The Real-Estate Market Still Stinks, but Some Housing Stocks May Be Tempting
Even though drywall sales are impacted by trends in home construction, Morningstar analyst Parrish Glover noted that last year, "40 percent of sales industrywide were for repairs and remodeling."
Bruce Berkowitz, comanager of the Fairholme Fund, another deep value-oriented fund, says he too is willing "to consider housing-related companies as their prices have started to come down—but only certain ones."
Like Rogers, Berkowitz has been buying shares of Mohawk Industries, which is one of two leading players in the $25 billion flooring-products market. (The other is Shaw Industries, which is owned outright by Warren Buffett's Berkshire Hathaway.)
Berkowitz says he has been eyeing Mohawk for quite some time. He noted that Mohawk is a high-quality company led by "a brilliant CEO" that generates a lot of cash. "And the stress in the residential housing market gave us an opportunity to step into the stock," he says.

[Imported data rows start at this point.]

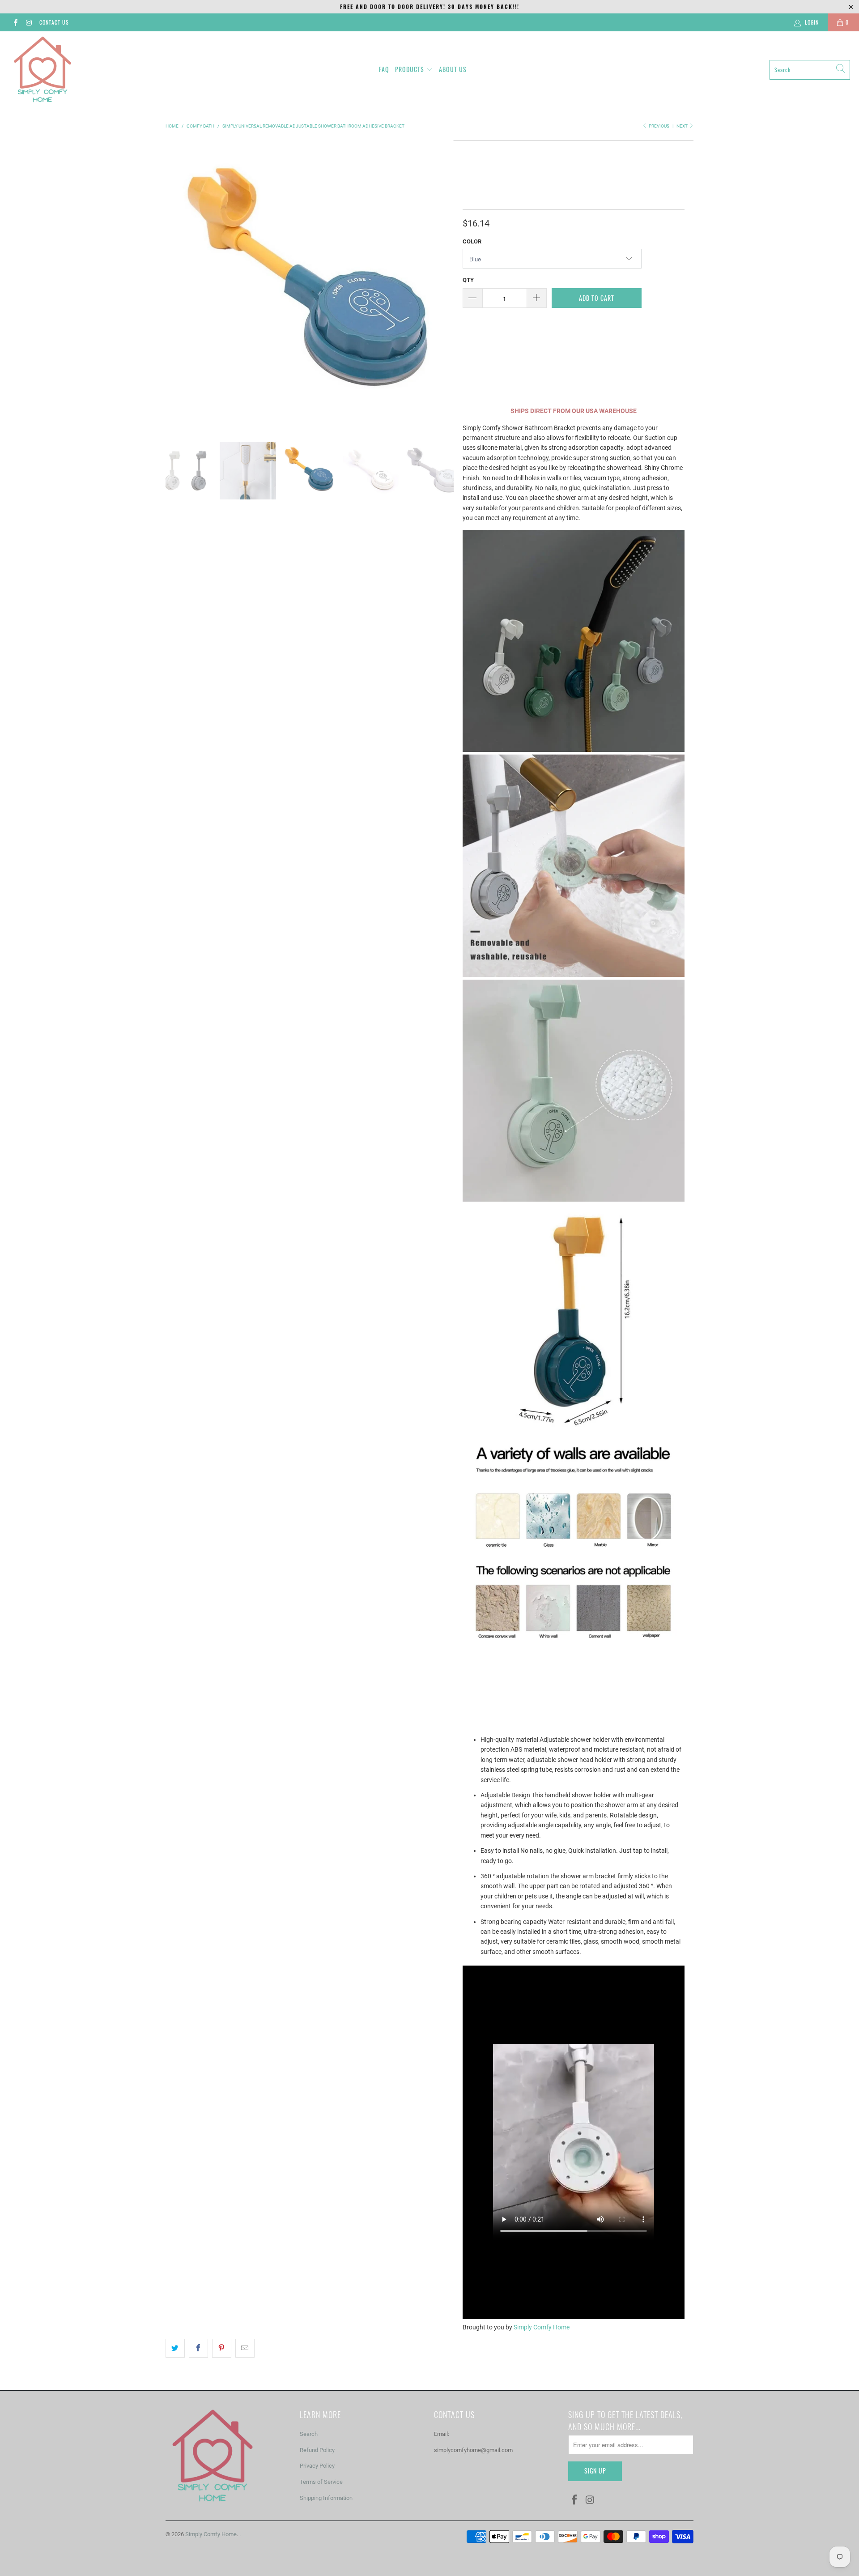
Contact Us (54, 22)
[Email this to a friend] (245, 2348)
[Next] (445, 284)
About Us (453, 69)
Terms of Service (321, 2481)
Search (309, 2434)
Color (472, 241)
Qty (468, 280)
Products (409, 69)
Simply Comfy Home (542, 2327)
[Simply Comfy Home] (42, 69)
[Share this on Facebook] (198, 2348)
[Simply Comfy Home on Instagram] (28, 22)
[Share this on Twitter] (175, 2348)
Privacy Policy (317, 2465)
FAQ (384, 69)
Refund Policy (317, 2450)
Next (682, 126)
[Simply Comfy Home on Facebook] (15, 22)
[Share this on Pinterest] (221, 2348)
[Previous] (174, 284)
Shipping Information (326, 2498)
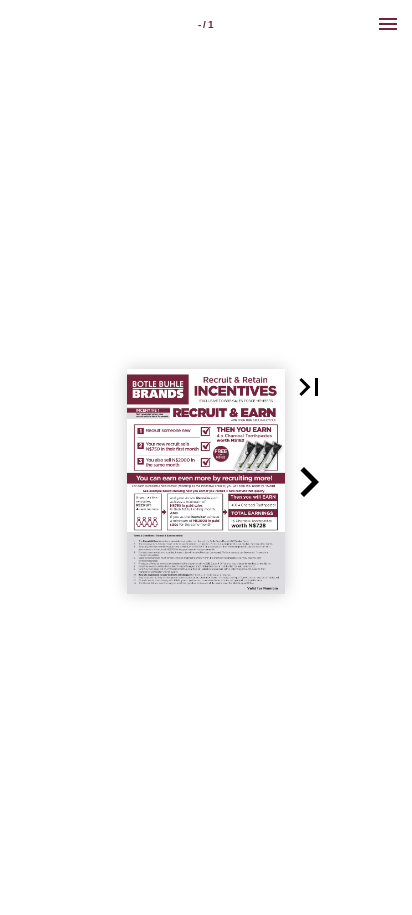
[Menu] (388, 24)
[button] (309, 387)
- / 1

Though Mohawk is affected by the slowdown in housing, Morningstar analyst John Kearney noted that it is diversified between the residential and commercial markets and that it has been growing its business through acquisitions.
Moreover, the majority of Mohawk's sales—60 percent—come from the so-called replacement market (in other words, home renovations and repairs) rather than from new construction. And Kearney notes that the replacement market has "historically shown its greatest strength when the new construction market softened."